Ak-Chin is an O'odham word translated to mean "mouth of the wash" or "place where the wash loses itself in the sand or ground." The term refers to a type of farming that relies on washes – seasonal food-plains created by winter snows and summer rains.

In May 1912, President Taft signed for a 47,600 acre reservation. However, the acreage was reduced to just less than 22,000 acres the following year.

The tribe's government was formally organized in 1961, under the Indian Reorganization Act of 1934. The Ak-Chin Indian Community is governed by a 5 member Tribal Council; which oversees the governmental operations and departments that service the community of Ak-Chin.

Ak-Chin has an enrollment of over 770 tribal members. Its first major enterprise was Ak-Chin Farms, which currently harvests over 15,000 acres, making it one of the largest farming communities in the U.S.

Ak-Chin Indian Community also houses the Ak-Chin Him Dak Eco-Museum, the first of its kind in America. The Him-Dak is a place were objects of our past are conserved and shared. The Him-Dak hosts two yearly celebrations; the annual Him-Dak Celebration held in April and the Native American Recognition Day Celebration held in September.
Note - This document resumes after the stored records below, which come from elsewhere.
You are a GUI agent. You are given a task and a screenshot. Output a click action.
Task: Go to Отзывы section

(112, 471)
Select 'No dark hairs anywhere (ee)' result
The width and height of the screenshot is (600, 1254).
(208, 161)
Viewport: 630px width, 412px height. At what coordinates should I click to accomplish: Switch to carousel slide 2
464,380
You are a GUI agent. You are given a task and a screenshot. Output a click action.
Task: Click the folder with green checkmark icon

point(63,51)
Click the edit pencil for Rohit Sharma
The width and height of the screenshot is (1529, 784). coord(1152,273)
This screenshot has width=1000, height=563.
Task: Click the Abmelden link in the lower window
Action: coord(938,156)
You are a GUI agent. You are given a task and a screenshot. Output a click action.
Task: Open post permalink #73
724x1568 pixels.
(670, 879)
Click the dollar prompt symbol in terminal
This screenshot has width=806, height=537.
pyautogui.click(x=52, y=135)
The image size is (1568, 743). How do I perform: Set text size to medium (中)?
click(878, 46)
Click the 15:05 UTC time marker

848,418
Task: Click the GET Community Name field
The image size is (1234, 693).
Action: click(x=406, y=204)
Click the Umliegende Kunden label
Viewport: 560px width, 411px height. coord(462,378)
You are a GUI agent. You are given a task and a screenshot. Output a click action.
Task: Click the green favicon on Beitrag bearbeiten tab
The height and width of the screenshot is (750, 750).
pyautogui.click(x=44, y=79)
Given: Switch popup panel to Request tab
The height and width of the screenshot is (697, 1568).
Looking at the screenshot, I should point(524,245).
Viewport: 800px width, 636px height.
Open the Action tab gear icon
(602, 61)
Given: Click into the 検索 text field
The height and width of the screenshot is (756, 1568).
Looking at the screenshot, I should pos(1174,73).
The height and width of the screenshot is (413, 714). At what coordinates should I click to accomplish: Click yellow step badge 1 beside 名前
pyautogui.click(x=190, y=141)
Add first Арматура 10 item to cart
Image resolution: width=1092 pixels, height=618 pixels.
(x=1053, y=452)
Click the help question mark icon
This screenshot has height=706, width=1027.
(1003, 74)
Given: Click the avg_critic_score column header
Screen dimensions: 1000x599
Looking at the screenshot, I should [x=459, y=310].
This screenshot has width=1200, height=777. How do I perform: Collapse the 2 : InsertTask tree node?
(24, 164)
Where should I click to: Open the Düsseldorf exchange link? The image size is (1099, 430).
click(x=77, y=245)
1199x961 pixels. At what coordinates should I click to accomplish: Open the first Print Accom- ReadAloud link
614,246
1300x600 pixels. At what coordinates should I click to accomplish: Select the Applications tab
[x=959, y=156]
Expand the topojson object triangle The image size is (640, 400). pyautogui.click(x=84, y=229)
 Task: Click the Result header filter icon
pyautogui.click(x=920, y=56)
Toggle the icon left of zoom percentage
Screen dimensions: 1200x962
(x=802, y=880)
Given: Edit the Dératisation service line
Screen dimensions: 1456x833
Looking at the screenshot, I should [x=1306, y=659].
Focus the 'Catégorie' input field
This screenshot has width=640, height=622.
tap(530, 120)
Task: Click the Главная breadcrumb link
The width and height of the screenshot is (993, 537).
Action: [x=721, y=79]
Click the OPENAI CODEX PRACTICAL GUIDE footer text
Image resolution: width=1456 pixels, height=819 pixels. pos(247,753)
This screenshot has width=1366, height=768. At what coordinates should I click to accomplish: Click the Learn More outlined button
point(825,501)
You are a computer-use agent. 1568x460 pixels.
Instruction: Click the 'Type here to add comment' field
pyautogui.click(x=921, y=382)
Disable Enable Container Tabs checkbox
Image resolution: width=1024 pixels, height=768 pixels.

Ak-Chin Indian Community entered into the gaming industry in 1994 with Promus/Harrah's management for a 72,000 square foot casino. The casino has expanded to include: a 148-room resort hotel and new bingo facility, which employs over 830 people and is considered one of the top employers in Pinal County.

Ak-Chin Indian Community continues to make strides in working with the neighboring communities in western Pinal, while moving forward in services and economic undertaking for its People.

Ak-Chin Seal


In 1961, the Articles of Association, the by-laws that help govern the Ak-Chin Indian Community, were adopted. The following year the seal for the Ak-Chin Indian Community was designed by Wilbert "Buddy" Carlyle and drawn by Sylvester Smith. The Symbols used in this seal represent the ideals upon which the Ak-Chin Indian Community is based.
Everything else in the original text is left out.